Estaba dispuesto a todo. A desobedecer órdenes, a pelear, a matar. No le había bastado ser alcalde de Santiago, en Cuba. No le había importado ignorar las instrucciones que el gobernador Diego Velázquez le había dado, según las cuales se le recomendaba no correr riesgos, tratar a los indios con prudencia, recavar información sobre los secretos de esas tierras y encontrar a Grijalva, quien dirigía la anterior expedición. Venía en un viaje de exploración, no de conquista, que tenía el propósito de descubrir, no de poblar. Lo que Velázquez esperaba de él era que explorara la costa del golfo y regresara a Cuba con algún rescate de oro pacíficamente obtenido, pero Cortés tenía mucha más ambición que ésa.

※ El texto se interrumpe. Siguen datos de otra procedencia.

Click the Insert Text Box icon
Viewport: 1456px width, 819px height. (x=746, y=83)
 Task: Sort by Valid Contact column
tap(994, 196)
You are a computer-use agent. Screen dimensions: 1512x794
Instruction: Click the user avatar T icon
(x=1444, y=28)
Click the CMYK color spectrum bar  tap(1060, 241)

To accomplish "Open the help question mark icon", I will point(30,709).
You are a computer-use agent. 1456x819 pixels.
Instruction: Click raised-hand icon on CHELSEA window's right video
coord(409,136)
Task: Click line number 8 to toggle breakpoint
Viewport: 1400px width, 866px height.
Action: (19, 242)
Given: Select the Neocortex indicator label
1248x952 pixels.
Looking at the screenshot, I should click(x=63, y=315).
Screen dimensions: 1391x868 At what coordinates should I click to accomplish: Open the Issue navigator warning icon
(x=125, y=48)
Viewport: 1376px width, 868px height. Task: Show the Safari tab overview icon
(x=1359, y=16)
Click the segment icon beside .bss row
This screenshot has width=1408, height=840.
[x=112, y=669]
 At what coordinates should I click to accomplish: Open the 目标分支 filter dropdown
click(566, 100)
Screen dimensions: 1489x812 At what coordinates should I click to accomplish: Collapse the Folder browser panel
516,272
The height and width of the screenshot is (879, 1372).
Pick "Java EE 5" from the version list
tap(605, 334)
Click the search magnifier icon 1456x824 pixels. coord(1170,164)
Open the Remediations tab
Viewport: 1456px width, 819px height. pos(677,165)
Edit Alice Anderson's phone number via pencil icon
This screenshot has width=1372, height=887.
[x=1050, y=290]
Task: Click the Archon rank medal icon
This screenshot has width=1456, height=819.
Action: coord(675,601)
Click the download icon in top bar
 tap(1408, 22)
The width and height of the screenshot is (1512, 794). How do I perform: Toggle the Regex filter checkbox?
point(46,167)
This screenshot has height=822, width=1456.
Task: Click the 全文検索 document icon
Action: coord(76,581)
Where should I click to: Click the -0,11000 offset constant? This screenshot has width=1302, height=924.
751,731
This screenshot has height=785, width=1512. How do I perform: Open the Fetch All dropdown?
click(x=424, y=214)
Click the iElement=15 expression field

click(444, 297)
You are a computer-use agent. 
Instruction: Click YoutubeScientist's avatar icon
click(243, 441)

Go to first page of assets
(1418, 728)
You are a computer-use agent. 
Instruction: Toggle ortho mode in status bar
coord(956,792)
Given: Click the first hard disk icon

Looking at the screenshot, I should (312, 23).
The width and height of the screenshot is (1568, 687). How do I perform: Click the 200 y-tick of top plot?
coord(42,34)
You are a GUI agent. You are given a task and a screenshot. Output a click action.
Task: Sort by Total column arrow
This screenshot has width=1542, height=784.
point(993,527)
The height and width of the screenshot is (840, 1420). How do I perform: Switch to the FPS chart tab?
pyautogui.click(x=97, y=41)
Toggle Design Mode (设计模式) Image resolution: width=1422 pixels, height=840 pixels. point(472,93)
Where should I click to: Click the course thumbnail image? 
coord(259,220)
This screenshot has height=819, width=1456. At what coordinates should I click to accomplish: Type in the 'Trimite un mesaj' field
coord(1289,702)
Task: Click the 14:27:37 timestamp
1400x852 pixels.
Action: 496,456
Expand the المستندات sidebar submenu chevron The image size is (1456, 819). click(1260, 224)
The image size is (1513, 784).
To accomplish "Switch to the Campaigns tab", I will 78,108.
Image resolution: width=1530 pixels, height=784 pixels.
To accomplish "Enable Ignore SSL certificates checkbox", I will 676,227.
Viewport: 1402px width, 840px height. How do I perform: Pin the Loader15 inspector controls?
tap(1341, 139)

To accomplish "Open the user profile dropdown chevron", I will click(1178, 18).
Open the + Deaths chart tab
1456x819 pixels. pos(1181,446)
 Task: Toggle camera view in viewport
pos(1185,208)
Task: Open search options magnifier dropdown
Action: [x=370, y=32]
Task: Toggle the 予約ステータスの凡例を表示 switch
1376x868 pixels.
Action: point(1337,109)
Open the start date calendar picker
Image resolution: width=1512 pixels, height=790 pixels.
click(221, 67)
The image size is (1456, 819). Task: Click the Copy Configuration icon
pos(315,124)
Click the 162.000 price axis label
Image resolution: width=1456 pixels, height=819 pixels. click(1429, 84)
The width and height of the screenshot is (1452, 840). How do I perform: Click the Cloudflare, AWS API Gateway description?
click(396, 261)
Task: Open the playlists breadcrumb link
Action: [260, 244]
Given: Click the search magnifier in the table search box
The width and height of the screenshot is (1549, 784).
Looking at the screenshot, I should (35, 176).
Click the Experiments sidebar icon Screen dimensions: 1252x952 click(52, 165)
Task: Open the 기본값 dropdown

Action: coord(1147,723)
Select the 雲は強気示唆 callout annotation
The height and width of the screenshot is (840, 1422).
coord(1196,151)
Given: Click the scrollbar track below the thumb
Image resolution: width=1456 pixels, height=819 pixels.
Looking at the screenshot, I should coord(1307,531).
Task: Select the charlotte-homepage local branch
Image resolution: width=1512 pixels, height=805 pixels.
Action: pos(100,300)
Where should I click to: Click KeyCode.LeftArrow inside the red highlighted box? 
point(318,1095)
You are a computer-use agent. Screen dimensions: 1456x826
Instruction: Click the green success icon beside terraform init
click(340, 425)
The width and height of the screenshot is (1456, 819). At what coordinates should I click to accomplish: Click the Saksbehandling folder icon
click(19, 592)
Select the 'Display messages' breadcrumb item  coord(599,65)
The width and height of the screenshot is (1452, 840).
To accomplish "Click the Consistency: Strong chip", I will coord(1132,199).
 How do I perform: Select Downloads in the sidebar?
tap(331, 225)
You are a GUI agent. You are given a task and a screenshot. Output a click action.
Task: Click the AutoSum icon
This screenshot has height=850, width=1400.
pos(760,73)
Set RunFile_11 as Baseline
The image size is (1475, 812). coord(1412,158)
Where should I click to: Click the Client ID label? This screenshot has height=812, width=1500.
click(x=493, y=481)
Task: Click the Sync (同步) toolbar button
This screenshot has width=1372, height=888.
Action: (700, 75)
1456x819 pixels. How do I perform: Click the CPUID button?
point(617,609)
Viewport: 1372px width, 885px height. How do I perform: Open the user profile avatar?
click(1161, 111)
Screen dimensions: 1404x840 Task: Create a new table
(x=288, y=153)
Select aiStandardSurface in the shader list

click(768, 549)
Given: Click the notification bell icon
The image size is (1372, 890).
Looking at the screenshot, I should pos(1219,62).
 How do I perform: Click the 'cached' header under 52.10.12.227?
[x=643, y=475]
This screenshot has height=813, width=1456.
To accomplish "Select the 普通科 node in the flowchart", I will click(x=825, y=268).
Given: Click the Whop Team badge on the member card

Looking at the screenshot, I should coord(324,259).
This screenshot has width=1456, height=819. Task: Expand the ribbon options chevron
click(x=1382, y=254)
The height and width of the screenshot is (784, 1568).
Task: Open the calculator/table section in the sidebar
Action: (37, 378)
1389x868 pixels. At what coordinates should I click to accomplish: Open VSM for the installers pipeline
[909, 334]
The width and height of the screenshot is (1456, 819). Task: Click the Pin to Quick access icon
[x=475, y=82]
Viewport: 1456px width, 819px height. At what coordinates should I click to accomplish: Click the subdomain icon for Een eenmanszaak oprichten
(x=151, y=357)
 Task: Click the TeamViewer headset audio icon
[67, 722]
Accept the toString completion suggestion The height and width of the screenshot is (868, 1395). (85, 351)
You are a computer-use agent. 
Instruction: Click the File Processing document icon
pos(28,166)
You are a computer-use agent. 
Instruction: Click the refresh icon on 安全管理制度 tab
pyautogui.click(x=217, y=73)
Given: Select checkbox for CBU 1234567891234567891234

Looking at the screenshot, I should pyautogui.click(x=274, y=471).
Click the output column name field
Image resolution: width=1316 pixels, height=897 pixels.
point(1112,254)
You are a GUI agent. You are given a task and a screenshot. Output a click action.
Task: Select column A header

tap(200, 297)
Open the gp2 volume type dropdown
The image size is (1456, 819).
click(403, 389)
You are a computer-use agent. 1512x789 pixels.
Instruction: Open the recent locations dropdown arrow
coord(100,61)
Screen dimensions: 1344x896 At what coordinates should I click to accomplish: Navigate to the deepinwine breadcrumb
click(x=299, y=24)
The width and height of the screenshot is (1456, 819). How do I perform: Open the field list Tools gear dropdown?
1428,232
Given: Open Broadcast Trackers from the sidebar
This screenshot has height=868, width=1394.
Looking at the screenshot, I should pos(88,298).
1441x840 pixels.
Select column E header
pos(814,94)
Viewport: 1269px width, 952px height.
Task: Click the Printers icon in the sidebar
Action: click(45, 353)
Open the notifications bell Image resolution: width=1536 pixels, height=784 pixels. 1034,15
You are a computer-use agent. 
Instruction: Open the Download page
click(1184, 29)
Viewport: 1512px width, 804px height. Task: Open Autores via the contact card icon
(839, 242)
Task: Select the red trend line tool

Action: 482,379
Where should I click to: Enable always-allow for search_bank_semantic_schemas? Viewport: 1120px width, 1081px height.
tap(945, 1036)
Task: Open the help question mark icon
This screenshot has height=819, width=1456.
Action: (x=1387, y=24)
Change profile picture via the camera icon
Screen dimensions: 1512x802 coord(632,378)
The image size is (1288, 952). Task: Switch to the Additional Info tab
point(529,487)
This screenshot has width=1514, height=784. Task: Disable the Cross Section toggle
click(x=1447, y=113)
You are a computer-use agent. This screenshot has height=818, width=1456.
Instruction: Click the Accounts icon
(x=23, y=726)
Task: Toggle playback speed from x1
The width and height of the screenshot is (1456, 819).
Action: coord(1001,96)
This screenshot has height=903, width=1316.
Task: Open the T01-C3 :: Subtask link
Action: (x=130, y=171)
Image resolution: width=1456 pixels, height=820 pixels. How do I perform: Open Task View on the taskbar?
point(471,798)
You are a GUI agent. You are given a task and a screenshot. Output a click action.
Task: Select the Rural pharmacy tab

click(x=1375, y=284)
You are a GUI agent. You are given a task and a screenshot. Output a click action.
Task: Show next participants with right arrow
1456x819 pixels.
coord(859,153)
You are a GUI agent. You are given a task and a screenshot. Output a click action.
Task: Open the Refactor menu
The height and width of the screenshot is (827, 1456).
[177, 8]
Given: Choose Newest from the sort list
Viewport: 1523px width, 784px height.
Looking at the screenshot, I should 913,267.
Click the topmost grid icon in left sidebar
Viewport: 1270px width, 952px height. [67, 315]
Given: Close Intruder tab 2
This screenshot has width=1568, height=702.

¡Si su madre pudiera verlo! Conquistando nuevas tierras, descubriendo nuevos lugares, nombrando nuevas cosas. La sensación de poder que sentía cuando le ponía un nuevo nombre a algo o a alguien era equiparable con la de dar a luz. Las cosas que él nombraba nacían en ese momento. Iniciaban nueva vida a partir de él. Lo malo era que a veces le fallaba la imaginación. Cortés era bueno para las estrategias, las alianzas, las conquistas, pero no para imaginar nuevos nombres; tal vez por eso admiraba tanto la sonoridad y la musicalidad que el maya y el náhuatl contenían. Era incapaz de inventar nombres como Quiahuiztlan, Otlaquiztlan, Tlapacoyan, Iztacamaxtitlan o Potonchan, así que recurría al idioma español para nombrar de la manera más convencional a cada lugar y a cada persona que tomaba bajo su poder. Por ejemplo, al pueblo totonaca de Chalchicueyecan lo bautizó como Veracruz ya que había llegado a ese lugar el 22 de abril de 1519, un Viernes Santo, o sea, día de la Verdadera Cruz: Vera Cruz.
Lo mismo pasó con los nombres que eligió para las indias que les acababan de regalar. Eligió los nombres más comunes, sin esforzarse mucho. Eso no impidió que Cortés siguiera la misa previa al bautizo con entusiasmo; le conmovía ver el fervor reflejado en los ojos de todos los indios presentes a pesar de que la misa, como tal, era completamente nueva para ellos. Lo que no sabía era que para los indígenas cambiar el nombre o la forma de sus dioses no representaba ningún problema. Cada dios era conocido con dos o más nombres y se le representaba de diferentes maneras, así que el hecho de que ahora les pusieran una virgen española en la pirámide donde antes celebraban a sus dioses antiguos podía ser superado con la fe.
Cortés, quien de niño había sido acólito, nunca había sentido tanta fe reunida. Y pensó que si estos indios, en vez de dedicar su fe a un dios equivocado la encaminaran con el mismo empeño al dios verdadero, iban a ser capaces de producir muchos milagros. Esta reflexión lo llevó a concluir que tal vez ésa era su verdadera misión, salvar de las tinieblas a todos los indios, ponerlos en contacto con la religión verdadera, acabar con la idolatría y con la nefasta práctica de los sacrificios humanos, para lo cual tenía que tener poder, y para adquirirlo tenía que enfrentarse al poderoso imperio de Moctezuma. Con toda la fe que le fue posible, le pidió a la Virgen que le permitiera salir triunfante en esa empresa.